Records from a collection
--- START ---
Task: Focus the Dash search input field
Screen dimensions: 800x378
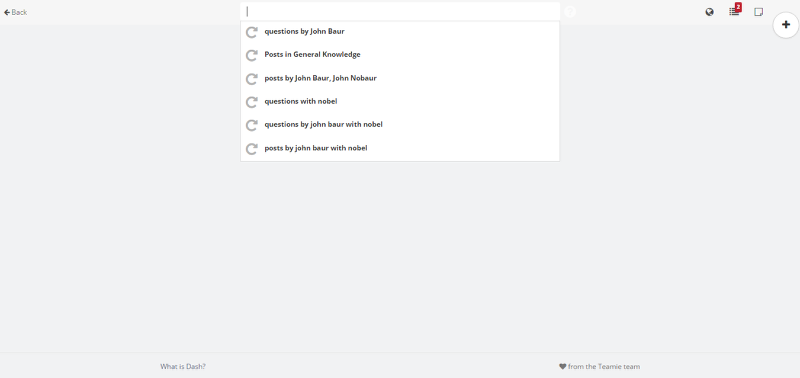Action: click(x=400, y=11)
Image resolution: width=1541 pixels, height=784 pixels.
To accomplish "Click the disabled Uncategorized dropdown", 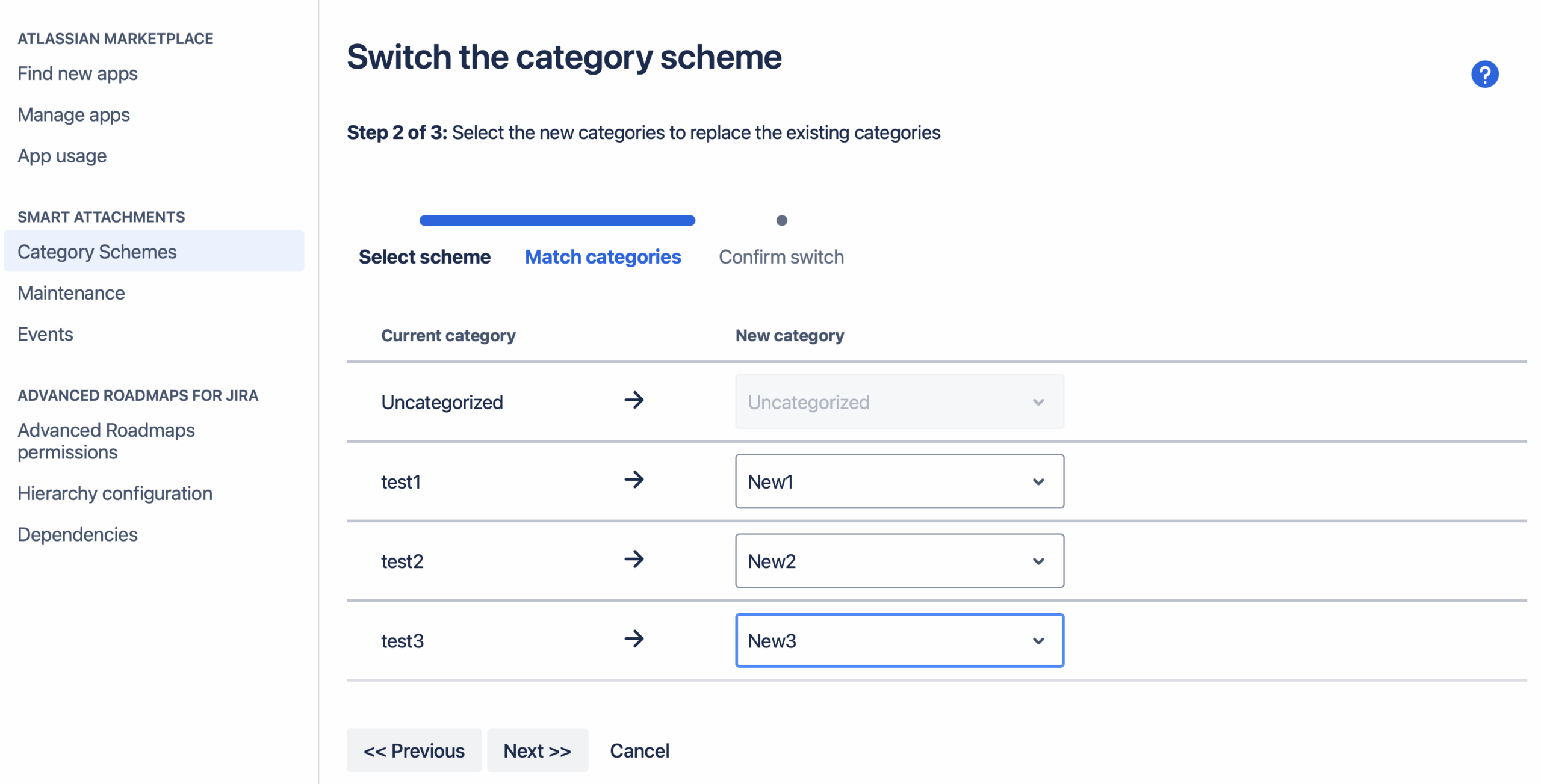I will tap(899, 402).
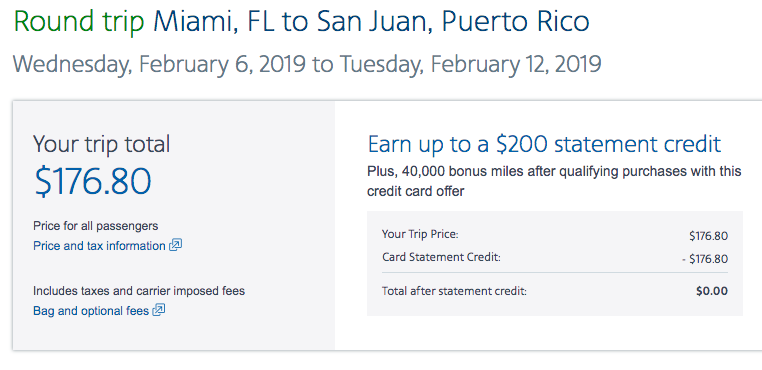Click Includes taxes and carrier imposed fees text
This screenshot has height=370, width=762.
click(139, 291)
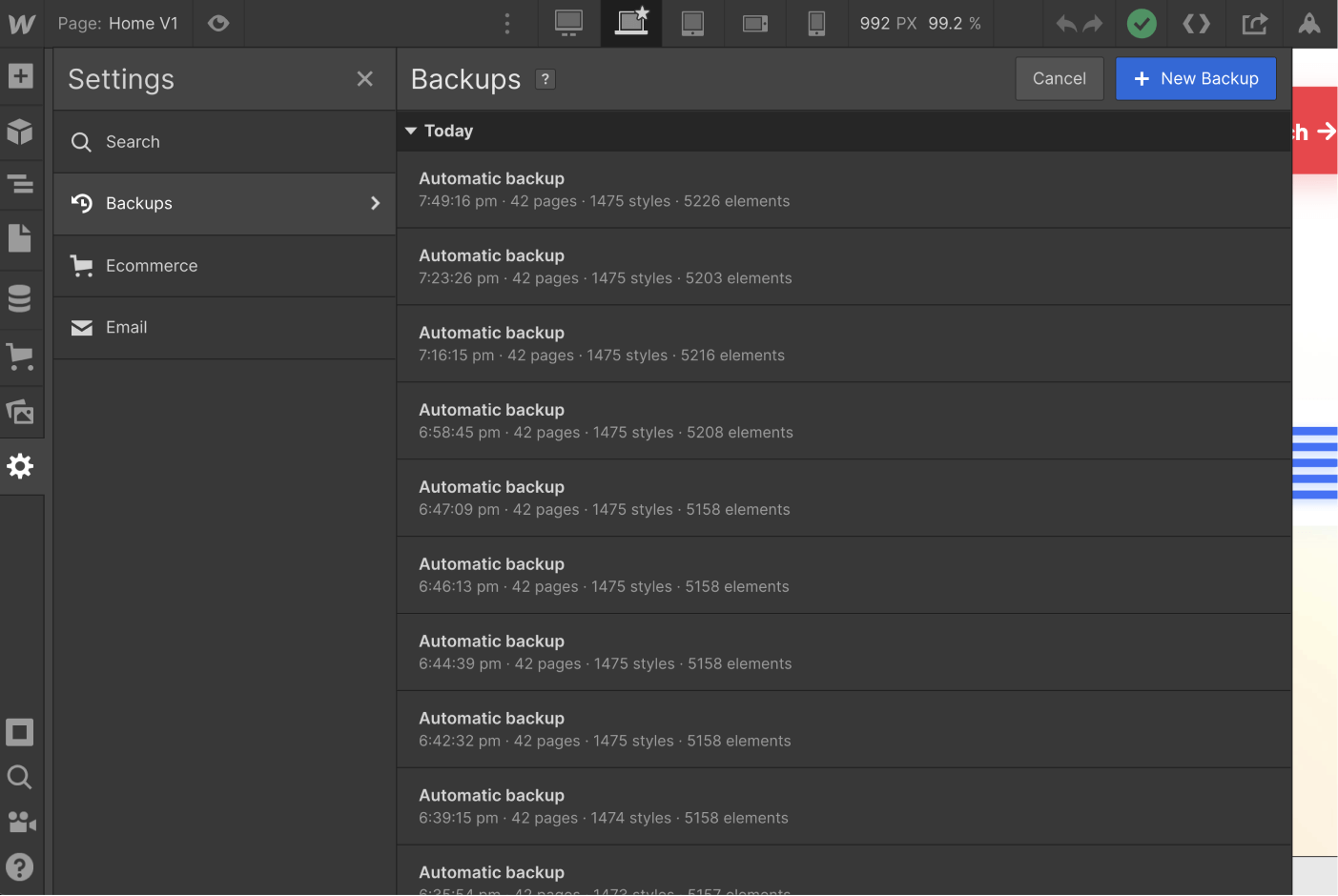The image size is (1338, 896).
Task: Open the Pages panel
Action: [x=21, y=238]

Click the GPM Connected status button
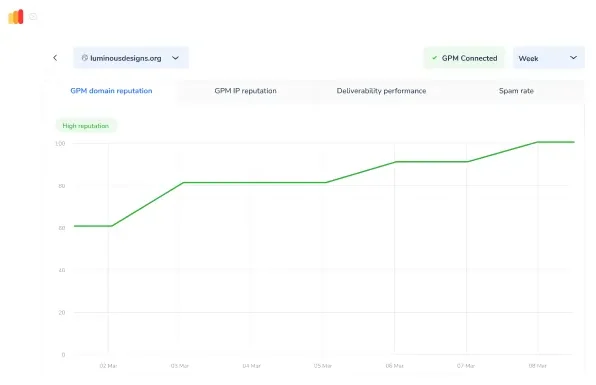[464, 58]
--- END ---
_WHAT IS NEEDED_
Nothing outside the stretch above, from the line with "Screen dimensions: 800x378" through the line with "Image resolution: width=1541", is set down. Transcribe that stretch exactly, ends included, but not its pictures.

_SOLUTION TO THIS PROBLEM_
Screen dimensions: 800x378
Action: click(x=400, y=11)
Image resolution: width=1541 pixels, height=784 pixels.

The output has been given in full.